| Task to complete |
Rewrite the data starting with the line containing "837x698 pixels." and continuing through the end of the data, replacing "sidebar" with "side panel" and changing nothing else. Leave the pictures out of your answer.

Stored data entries
────────────────────
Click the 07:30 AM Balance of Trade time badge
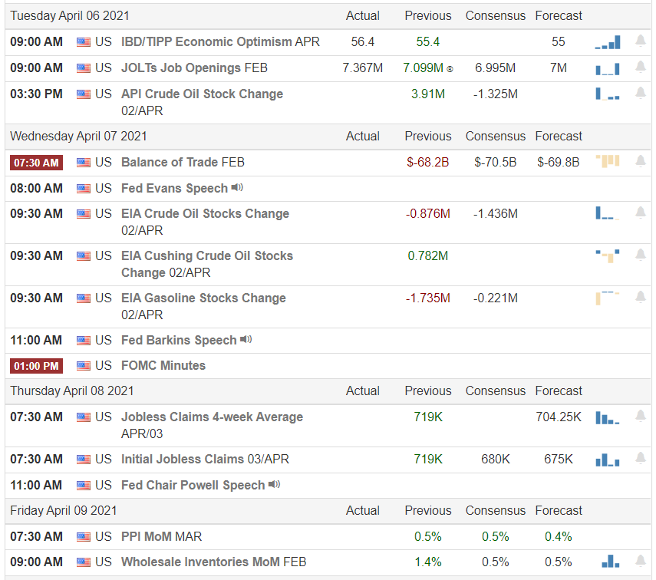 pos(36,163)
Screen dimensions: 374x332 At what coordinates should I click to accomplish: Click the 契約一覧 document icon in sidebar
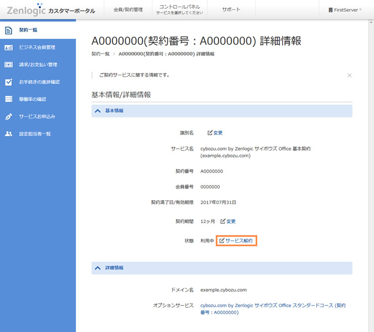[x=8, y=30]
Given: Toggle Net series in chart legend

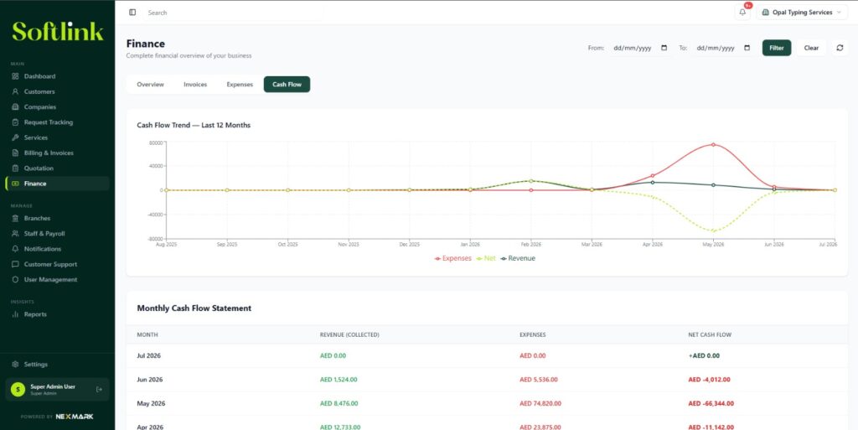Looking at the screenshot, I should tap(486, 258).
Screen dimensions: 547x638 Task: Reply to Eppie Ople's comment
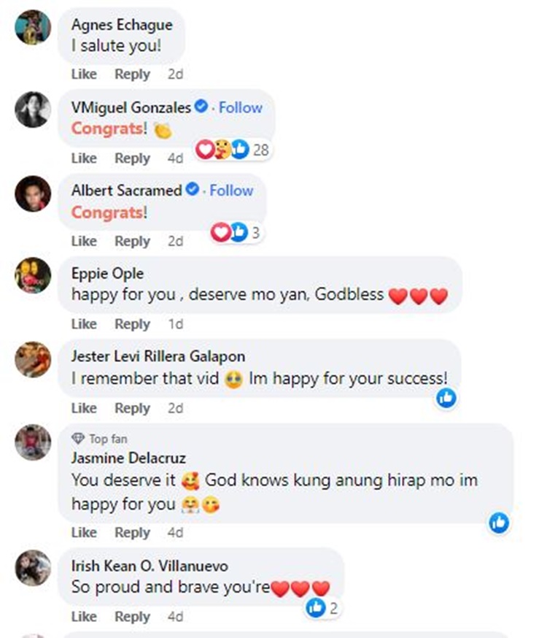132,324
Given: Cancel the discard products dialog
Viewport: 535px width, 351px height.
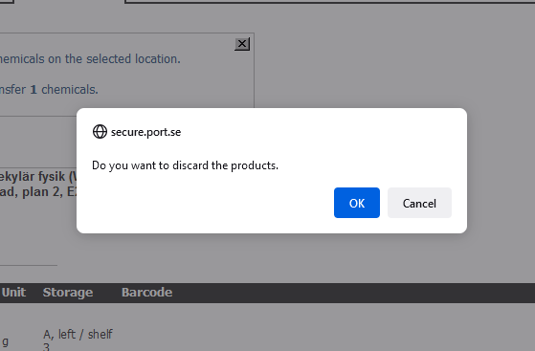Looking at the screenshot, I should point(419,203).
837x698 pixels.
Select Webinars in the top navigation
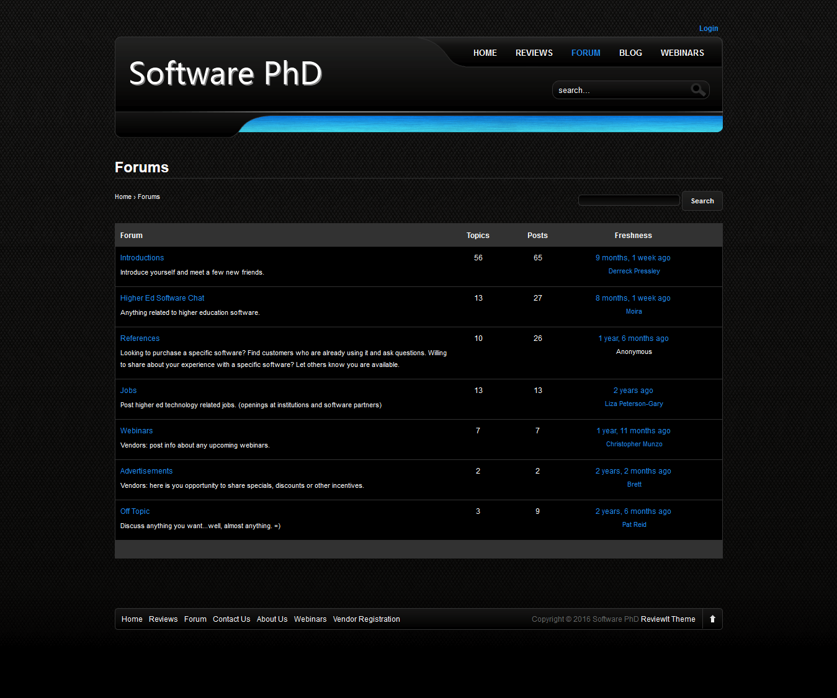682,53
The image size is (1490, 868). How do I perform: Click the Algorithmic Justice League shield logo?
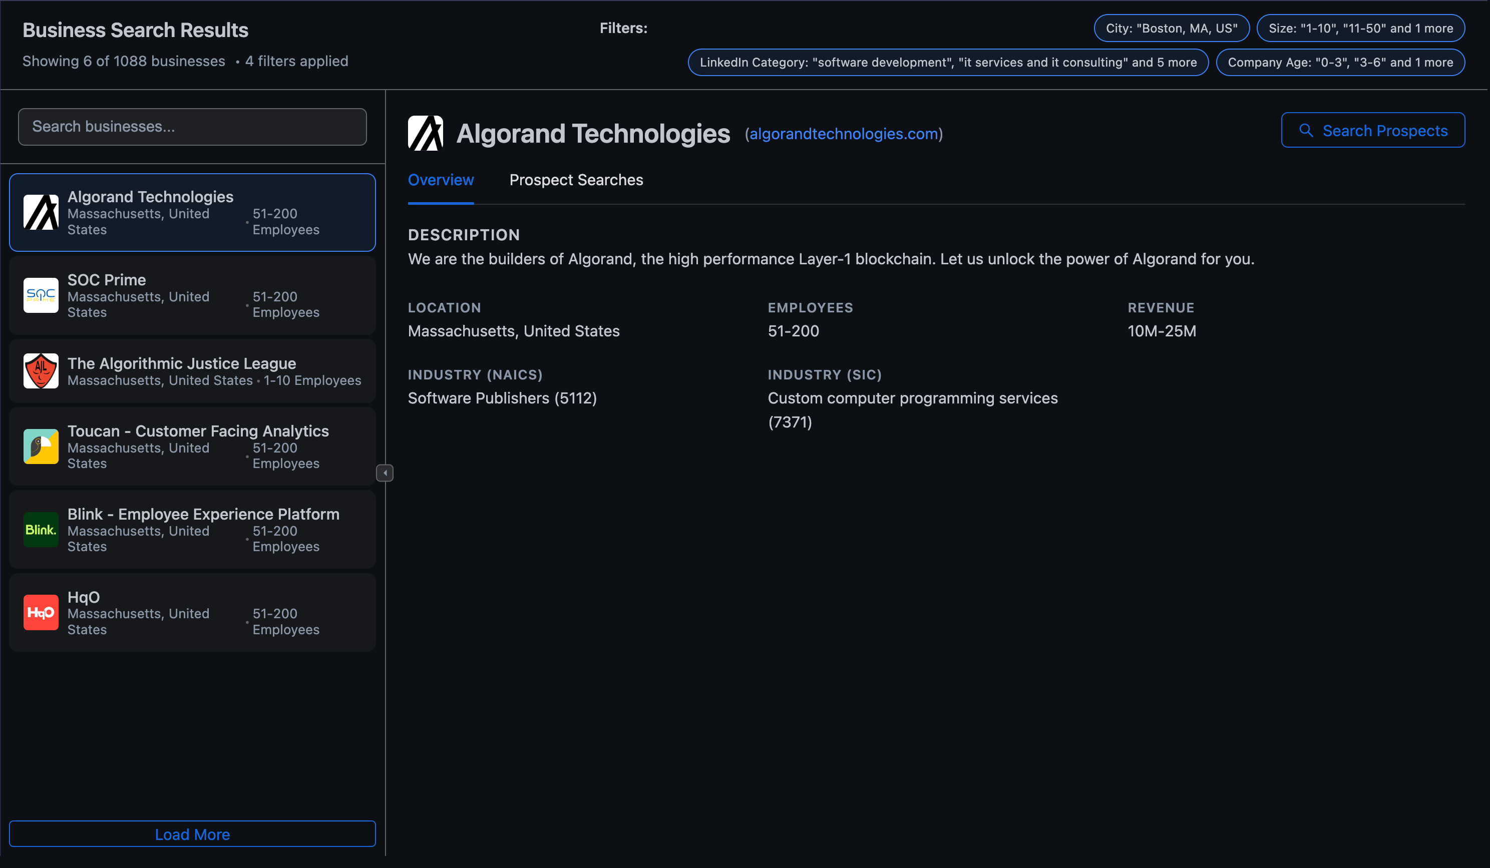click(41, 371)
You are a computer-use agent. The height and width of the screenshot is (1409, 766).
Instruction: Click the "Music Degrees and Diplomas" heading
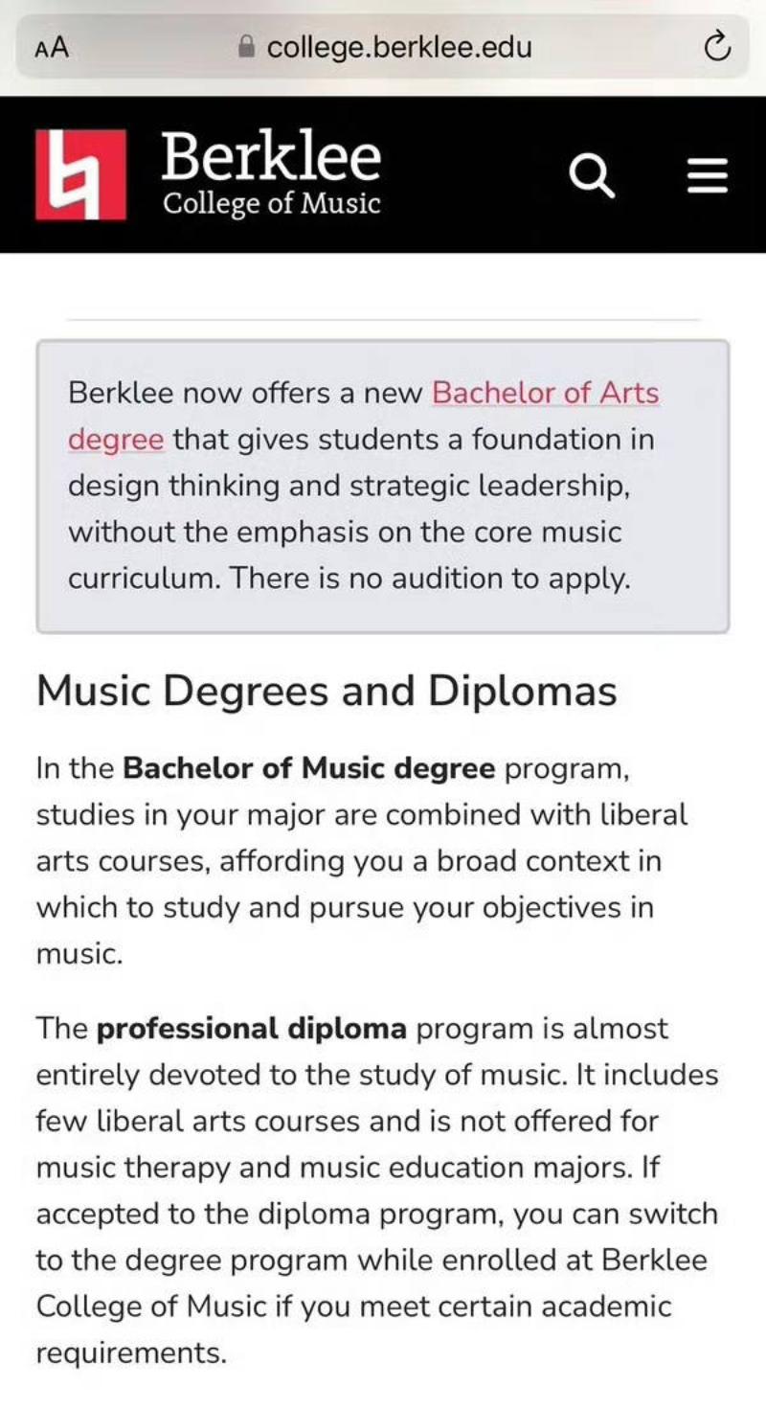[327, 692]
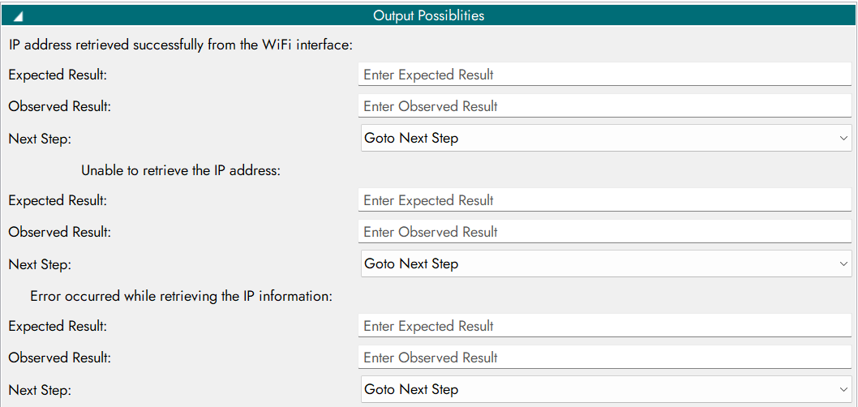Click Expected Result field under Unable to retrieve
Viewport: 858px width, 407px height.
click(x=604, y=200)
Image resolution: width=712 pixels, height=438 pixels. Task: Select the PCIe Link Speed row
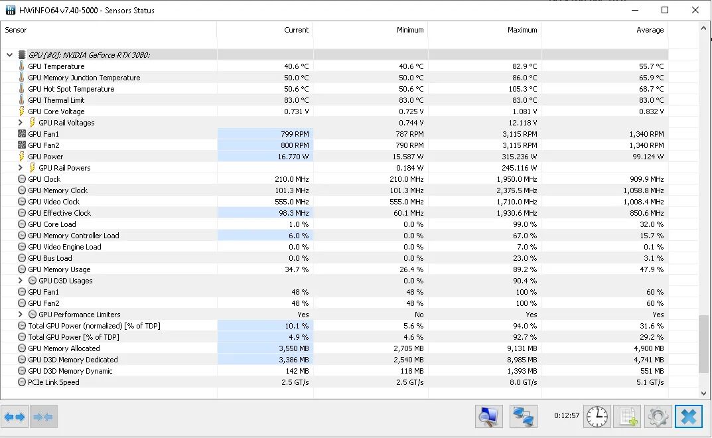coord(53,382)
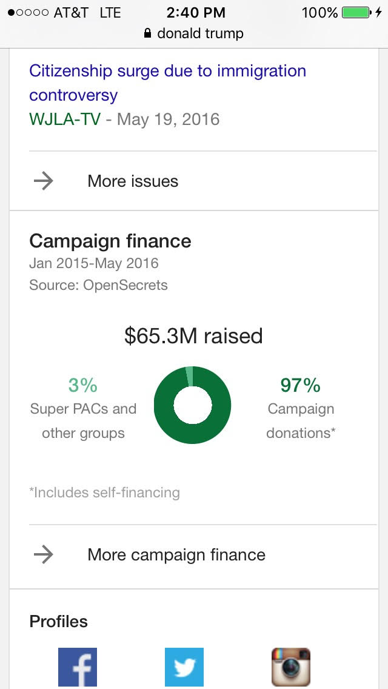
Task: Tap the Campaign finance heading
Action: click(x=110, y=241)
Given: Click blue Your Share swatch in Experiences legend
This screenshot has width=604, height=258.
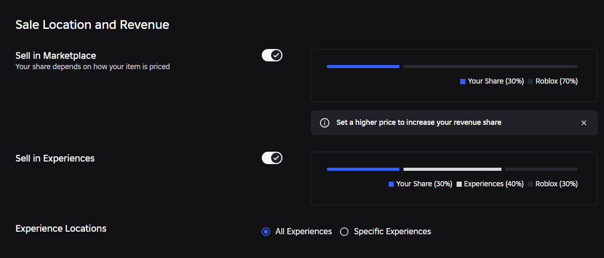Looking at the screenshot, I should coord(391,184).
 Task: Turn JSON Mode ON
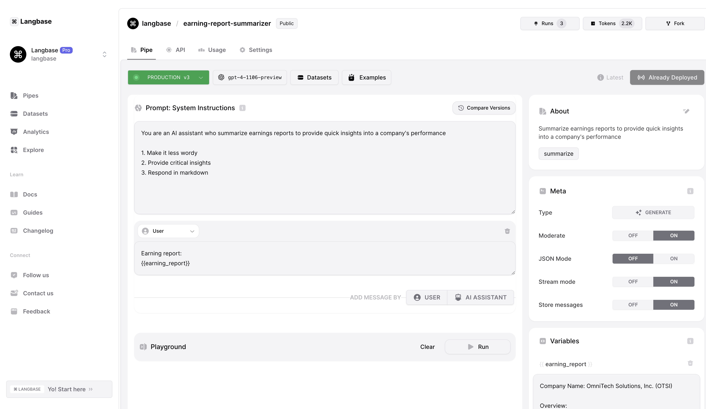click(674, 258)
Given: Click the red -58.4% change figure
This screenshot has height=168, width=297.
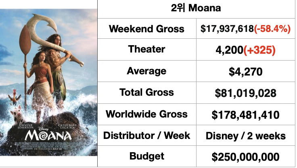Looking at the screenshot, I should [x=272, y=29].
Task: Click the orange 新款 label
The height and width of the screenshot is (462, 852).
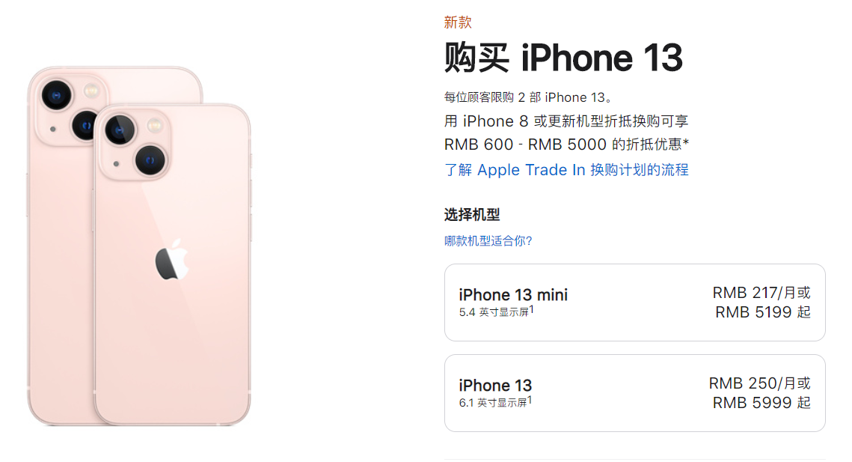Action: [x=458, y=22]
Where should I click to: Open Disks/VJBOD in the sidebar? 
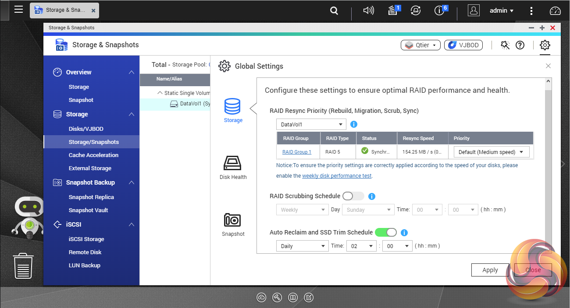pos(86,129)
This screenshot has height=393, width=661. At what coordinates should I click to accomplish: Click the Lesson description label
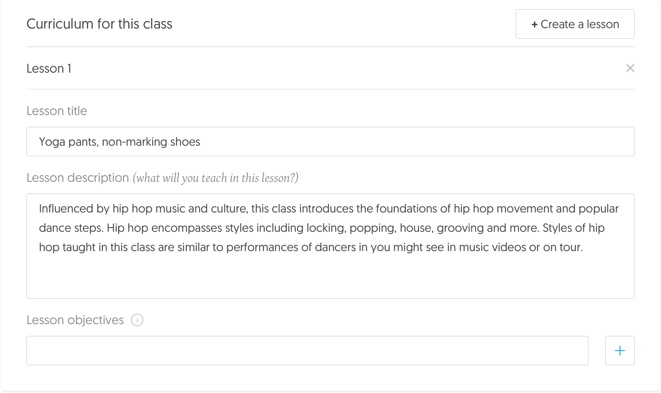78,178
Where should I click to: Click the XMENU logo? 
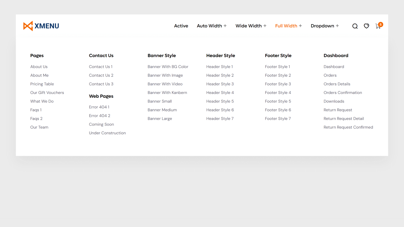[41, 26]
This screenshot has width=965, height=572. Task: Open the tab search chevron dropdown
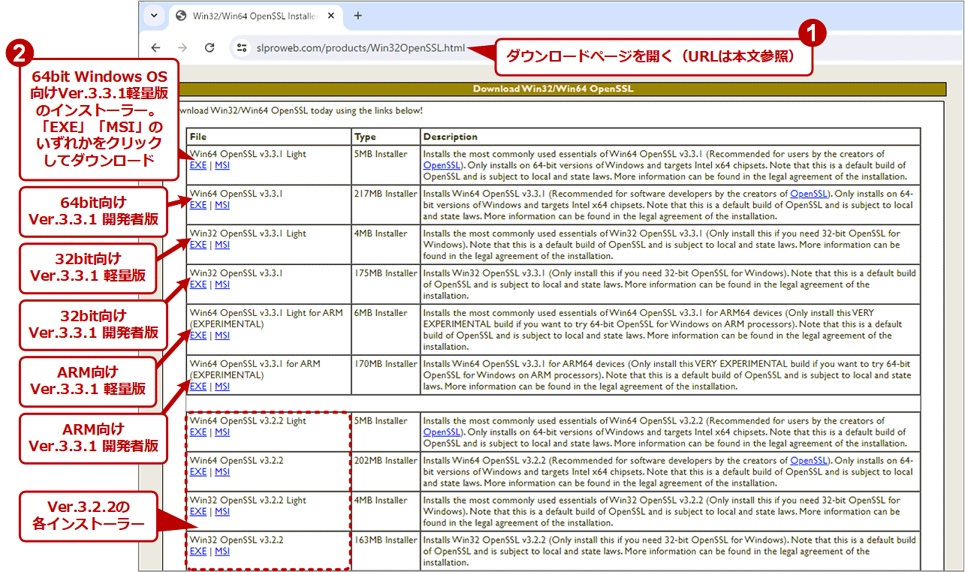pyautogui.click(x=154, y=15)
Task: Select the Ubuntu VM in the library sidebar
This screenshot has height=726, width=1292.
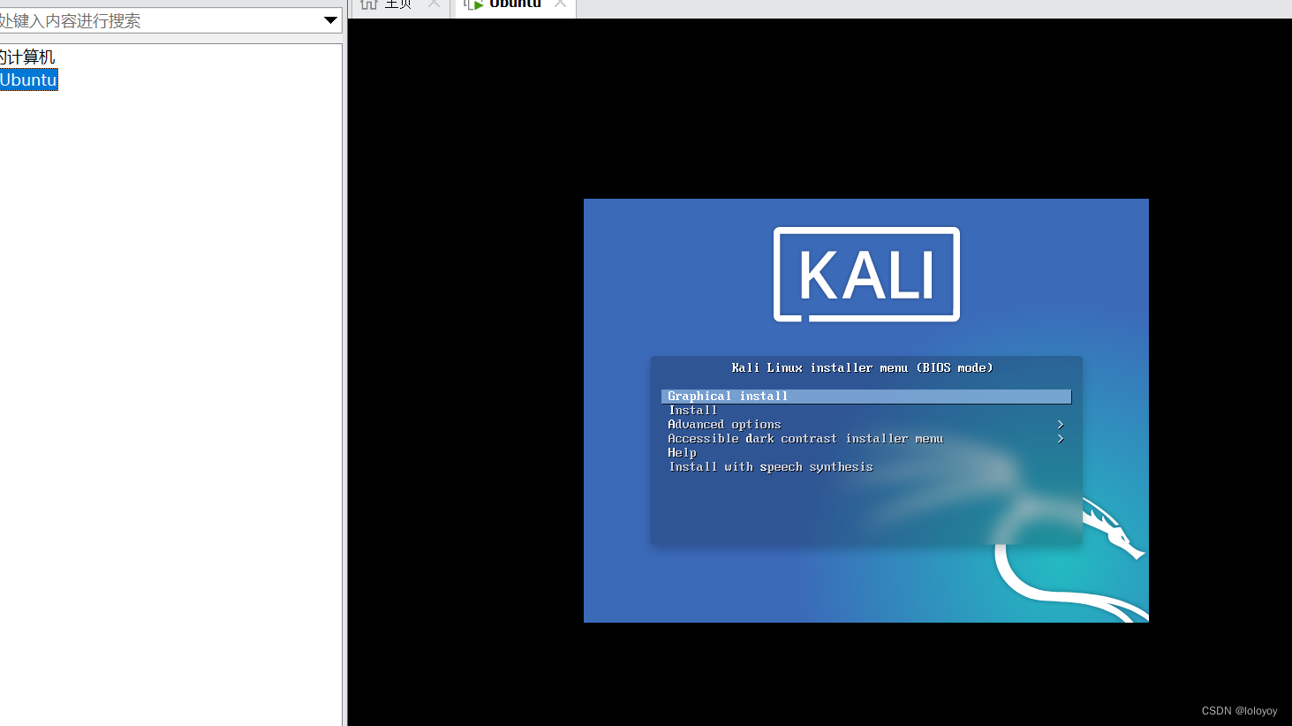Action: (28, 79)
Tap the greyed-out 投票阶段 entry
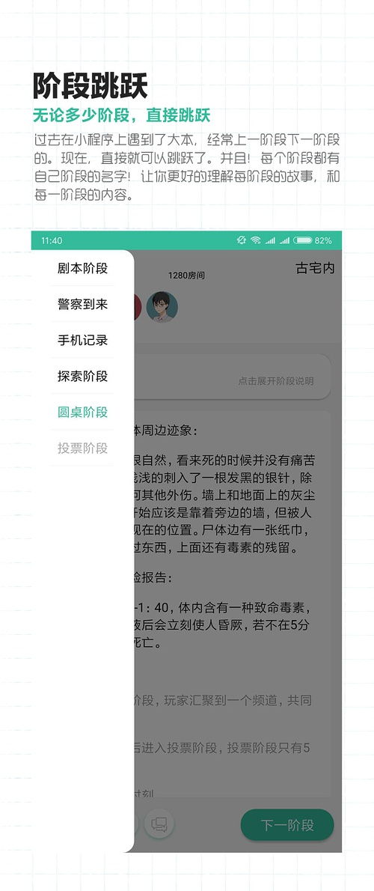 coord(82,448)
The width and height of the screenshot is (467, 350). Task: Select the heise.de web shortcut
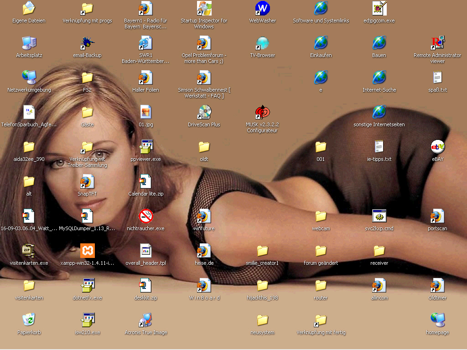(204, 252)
────────────────────
| Full answer |
837x698 pixels.
Select Webinars in the top navigation
682,53
The image size is (1490, 868). How do I perform: Click the Algorithmic Justice League shield logo?
click(41, 371)
You are a computer-use agent. The height and width of the screenshot is (1409, 766).
Instruction: Click the "Music Degrees and Diplomas" heading
[327, 692]
Click Expected Result field under Unable to retrieve
Viewport: 858px width, 407px height.
click(x=604, y=200)
Image resolution: width=712 pixels, height=438 pixels. Task: Select the PCIe Link Speed row
coord(53,382)
Task: Tap the Campaign finance heading
Action: click(x=110, y=241)
Given: Click blue Your Share swatch in Experiences legend
This screenshot has width=604, height=258.
Looking at the screenshot, I should coord(391,184).
 Task: Turn JSON Mode ON
click(674, 258)
Given: Click the red -58.4% change figure
This screenshot has height=168, width=297.
Looking at the screenshot, I should [x=272, y=29].
Task: Click the orange 新款 label
The height and width of the screenshot is (462, 852).
Action: [x=458, y=22]
Where should I click to: Open Disks/VJBOD in the side panel? 
pos(86,129)
This screenshot has height=393, width=661. At what coordinates should I click to accomplish: Click the Lesson description label
78,178
Where should I click to: Click the XMENU logo? 
[41, 26]
This screenshot has width=965, height=572. Task: Open the tab search chevron dropdown
pyautogui.click(x=154, y=15)
Task: Select the Ubuntu VM in the library side panel
This screenshot has height=726, width=1292.
Action: (28, 79)
Tap the greyed-out 投票阶段 entry
 coord(82,448)
The width and height of the screenshot is (467, 350). Task: Select the heise.de web shortcut
(204, 252)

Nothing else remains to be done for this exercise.